Despite countless obstacles and hardships, Jing Hao's perseverance and courage ultimately helps him succeed. He raises the necessary funds for his sister's surgery and opens the door to a future for both of them.

== Cast ==
- Jackson Yee as Jing Hao
- Tian Yu as Liang Yongcheng
- Chen Halin as Jing Tong, Jing Hao's younger sister
- Qi Xi as Wang Chunmei
- Gong Lei as Zhang Longhao
- Xu Juncong as Zhang Chao
- Wang Ning as Liu Hengzhi
- Huang Yao as Wu Xiaoli
- Gong Jinguo as Zhong Wei

== Production ==
On 5 August 2021, it was revealed Jackson Yee would be the lead in Wen Muye's second feature film. The director's first film is Dying to Survive. Filmed in Shenzhen and across summer and autumn, the crew and cast had endured two resurgences of COVID-19 and four typhoons. Despite adequate natural rainfall, artificial rain was used, so they could control it according to their requirements and vision. Filming wrapped on 8 October 2021.

== Music ==

| Name | Composer | Lyricist(s) | Singer(s) | Note |
|---|---|---|---|---|
| "Same Old Silly Kid" (还是笨小孩) | Gao Feng | Andy Lau, Lin Qiao (Adapted) | Andy Lau, Jackson Yee | Promotional Theme Song |
| "Come Back to You" (回到你身边) | Huang Chao | Ge Ge | Zhou Shen | New Wish Song |
| "Run Ahead" (向前跑) | Huang Chao | Ge Ge | Bibi Zhou | Commencement Song |
| "Song of Good Luck" (好运歌) | Huang Chao | Ge Ge | Zhang Bichen, Liu Yuning | Wishing Song |
| "Woo" (呜呜呜) | Huang Chao | Ge Ge | Sound Fragment | Assembly Song |
| "Boundless Oceans, Vast Skies" (海阔天空) | Wong Ka Kui | Wong Ka Kui | Jackson Yee, Xue Junchong, Tian Yu, Wang Ning, Gong Lei, Huang Yao, Qi Xi | Companion Song |

== Reception ==
Nice View has become a holiday favorite among those in the Chinese film industry, who have rallied the headlines on social media. The film rose from fifth to third during its opening weekend, grossing $104.4 million.
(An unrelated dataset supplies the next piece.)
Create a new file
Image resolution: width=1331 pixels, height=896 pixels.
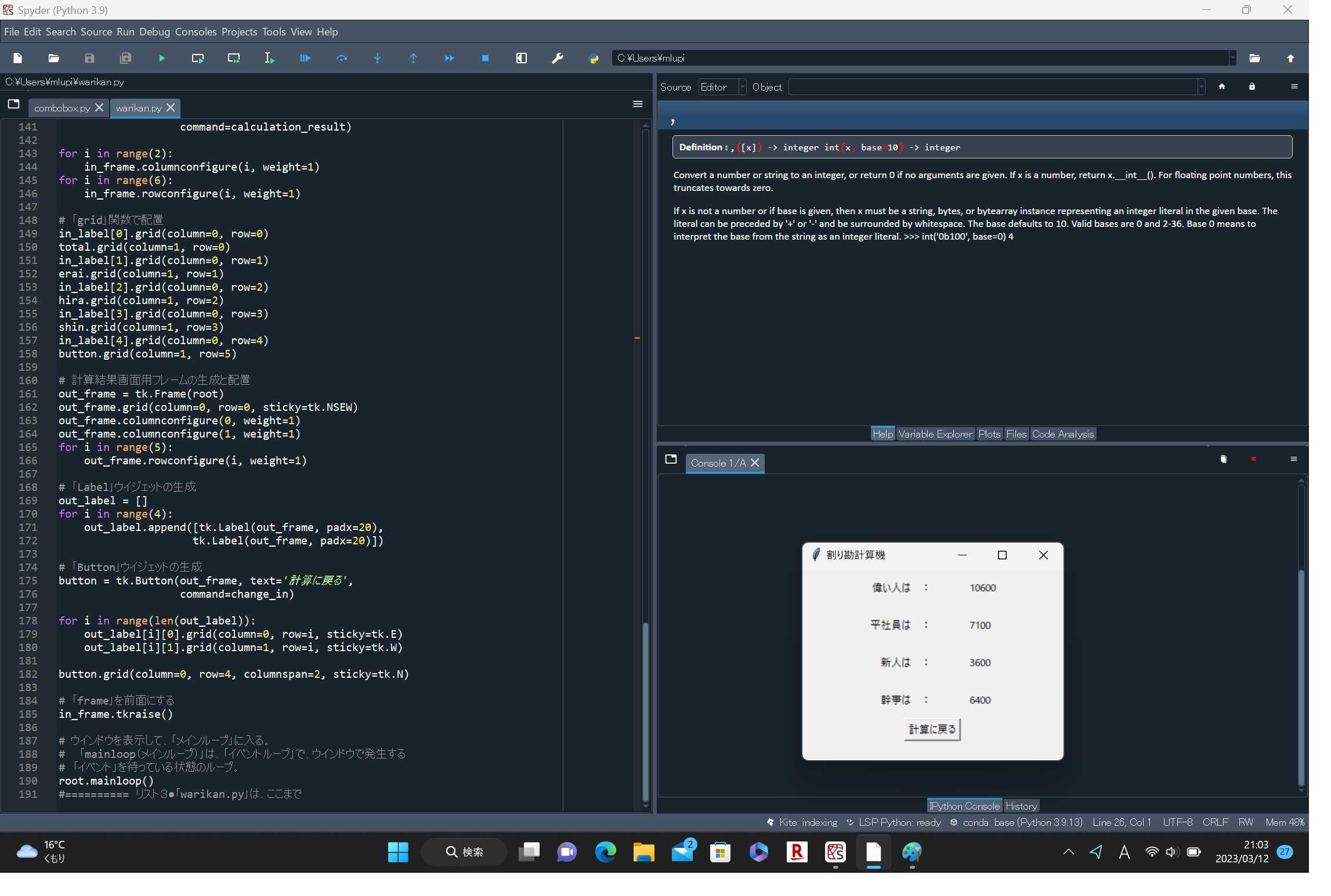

Some critics praised the film as "one of the best homegrown productions in recent years that focuses on the dreams, endeavors and touching emotions of ordinary people against a massive historical backdrop." With its "sophisticated techniques and compelling [plot]", it provides experience for similar films to be made in the future. This film "also pays tribute to ordinary people who have contributed to the country's remarkable progress and development over the past few decades."